Morgan Stanley’s "fragile five" may no longer be so frail.

Pacific Investment Management Co., BlackRock Inc. and Franklin Templeton are among investors scooping up assets from the developing nations that in 2013 earned the searing distinction as they struggled to attract foreign capital to finance trade deficits.

Now, current-account deficits -- the broadest measure of trade in goods and services -- for South Africa, Brazil, Turkey, India and Indonesia are less than half their size four years ago, and fiscal deficits are also narrowing.

"We’ve seen a huge improvement over the past two or three years," Pimco portfolio manager Yacov Arnopolin said last week on Bloomberg TV. "They’re no longer so fragile."

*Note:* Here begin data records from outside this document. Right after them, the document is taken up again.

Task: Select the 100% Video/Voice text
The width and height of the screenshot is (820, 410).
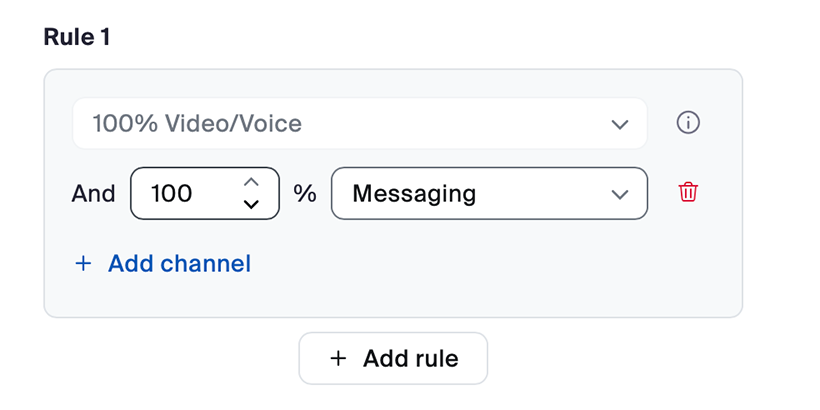Action: tap(197, 124)
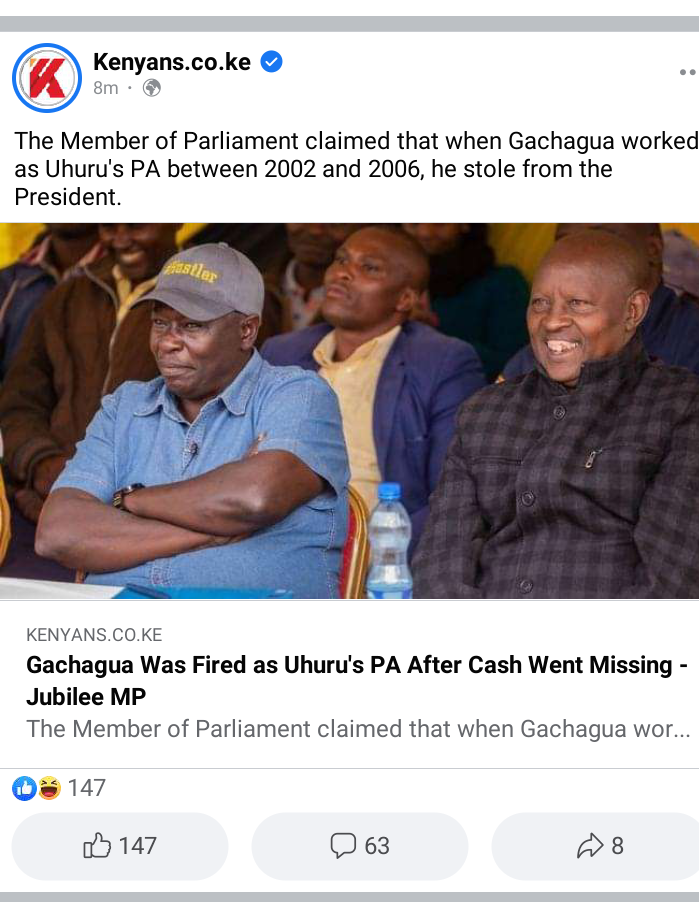Tap the blue Like reaction emoji

[24, 788]
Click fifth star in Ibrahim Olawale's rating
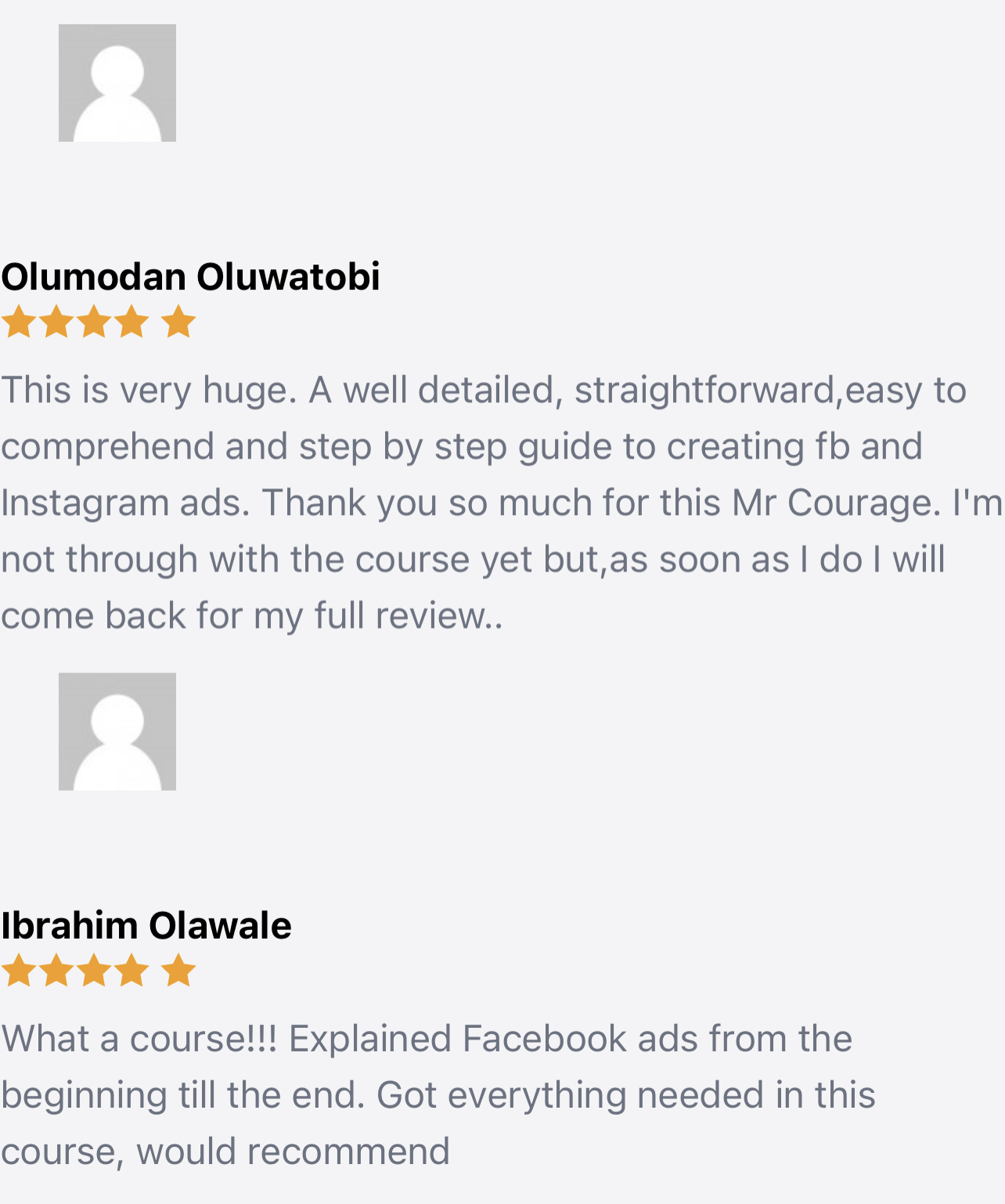This screenshot has width=1005, height=1204. click(178, 971)
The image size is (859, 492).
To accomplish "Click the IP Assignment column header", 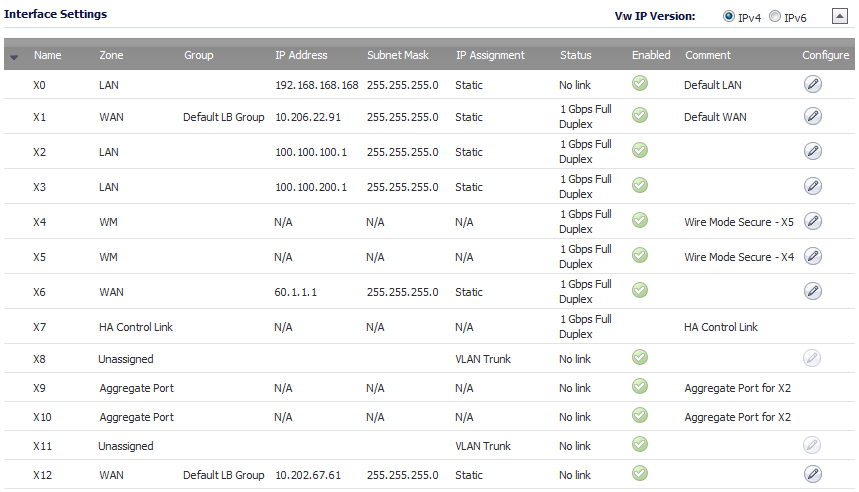I will pos(490,55).

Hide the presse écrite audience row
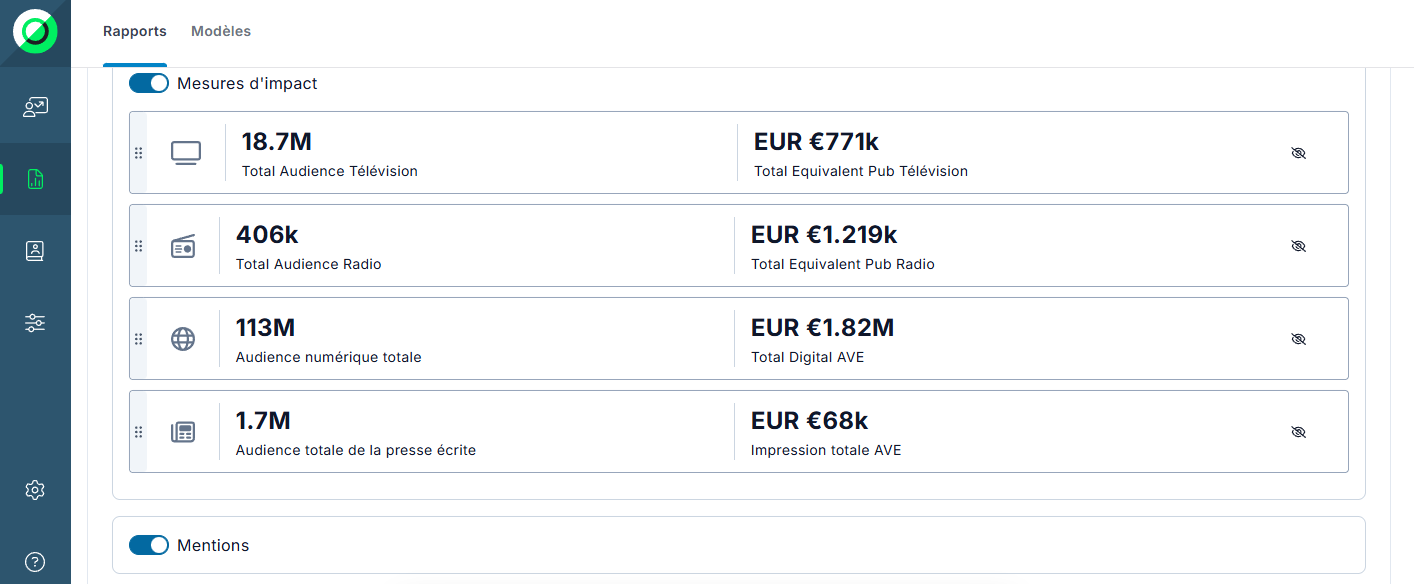tap(1298, 432)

Morgan Stanley coined the moniker in 2013 for countries with high external funding needs amid concern that borrowing costs were set to surge as the Federal Reserve pulled back on its $70-billion-a-month bond and mortgage-backed securities program. The reality never matched the fears, creating a buying opportunity when the assets sold off, according to Pablo Goldberg, a BlackRock portfolio manager who’s overweight Brazilian debt.

The average current-account shortfall in the five nations has shrunk to 1.8 percent of gross domestic product, from a record 5 percent in 2013, according to data compiled by Bloomberg. An increase in foreign reserves from India to Indonesia also gives investors comfort that the countries could defend their currencies, if need be.

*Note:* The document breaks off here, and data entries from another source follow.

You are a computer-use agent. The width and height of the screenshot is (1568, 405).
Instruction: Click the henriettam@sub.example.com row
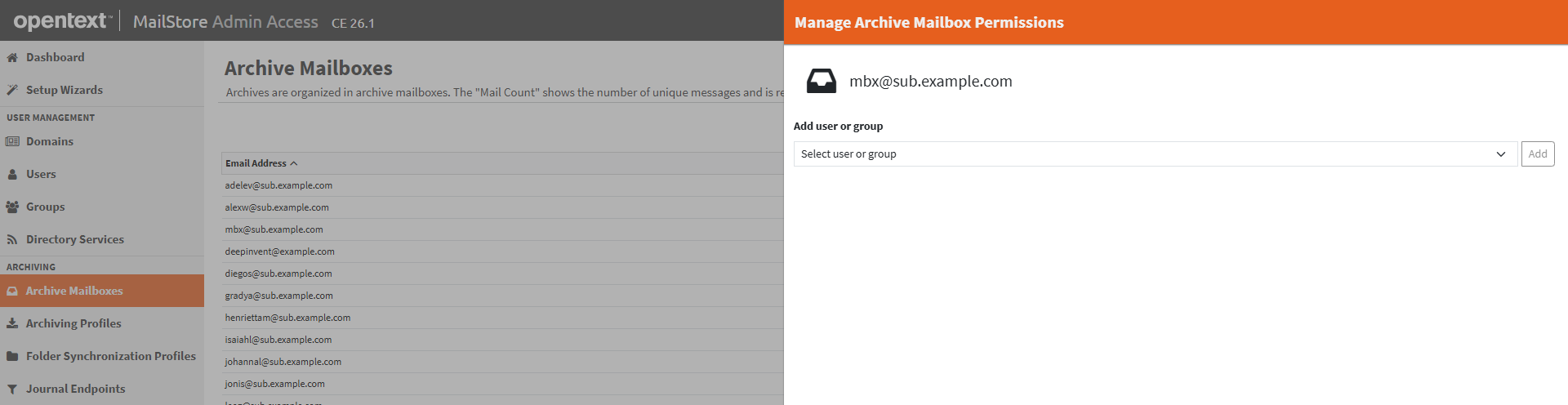click(x=287, y=318)
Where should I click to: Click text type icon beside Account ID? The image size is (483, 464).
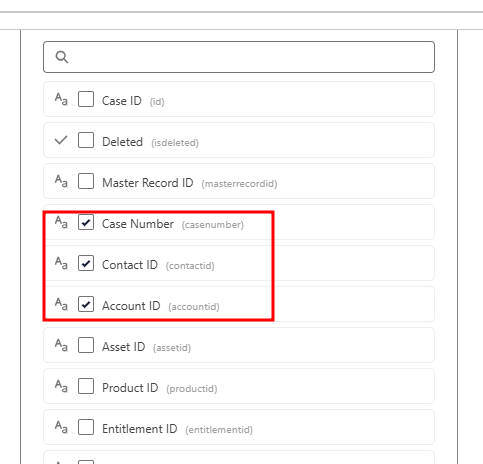pos(61,304)
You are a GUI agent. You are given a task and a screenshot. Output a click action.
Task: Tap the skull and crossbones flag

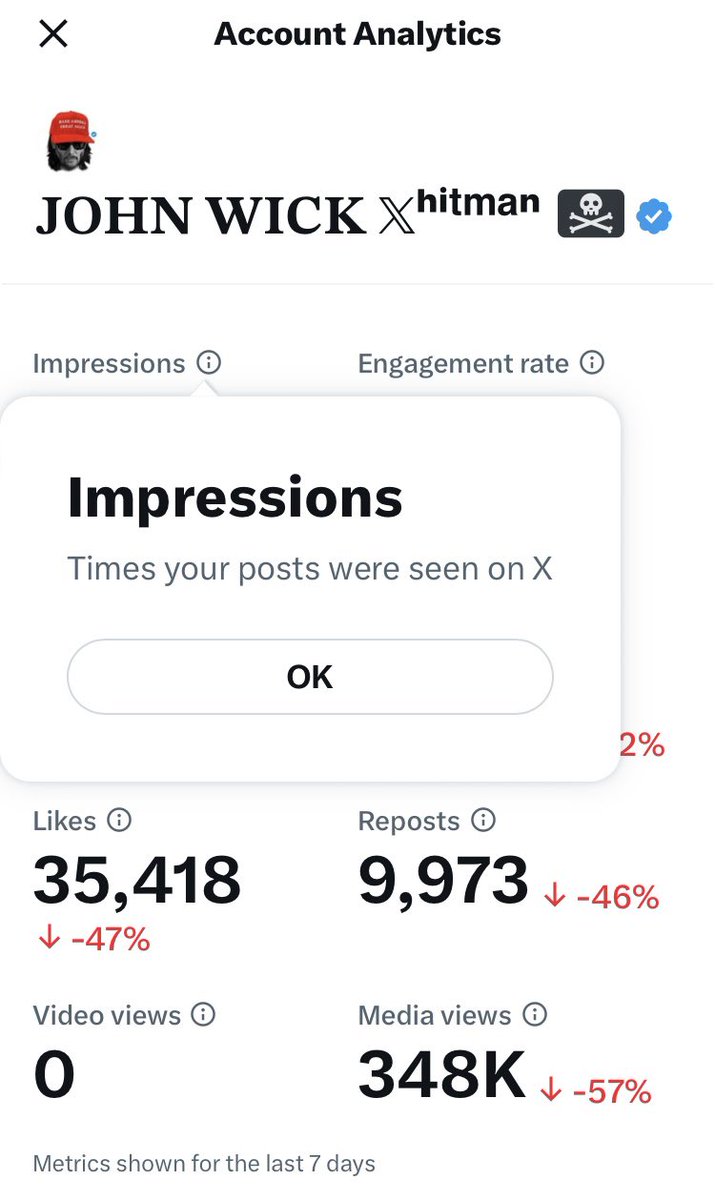click(590, 214)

Viktor Szabo, a portfolio manager at Aberdeen Asset Management Plc, says he’s turned more positive on the nations given a more supportive external backdrop and what seem to be relatively stable governments. He’s overweight Brazilian and Indian local bonds, as well as Turkey’s local and foreign notes.

He says concern about Turkish political tensions among investors is "overblown." On Tuesday, the nation faced another shock when U.S. President Donald Trump agreed to arm Kurdish forces in Syria to reclaim territory from Islamic State, despite strong objections from Ankara. The lira fell 1.1 percent after the news, after losing 1.2 percent Monday.

"It’s a stable country with no risk to debt repayment and the central bank is super hawkish," Szabo said.

In South Africa, investor anxiety as measured by 1-month implied currency volatility has decreased the most in the world since President Jacob Zuma’s cabinet purge and the firing of Finance Minister Pravin Gordhan in March. Pimco’s Arnopolin said investors should give the new technocrats that have ascended into the government the "benefit of the doubt."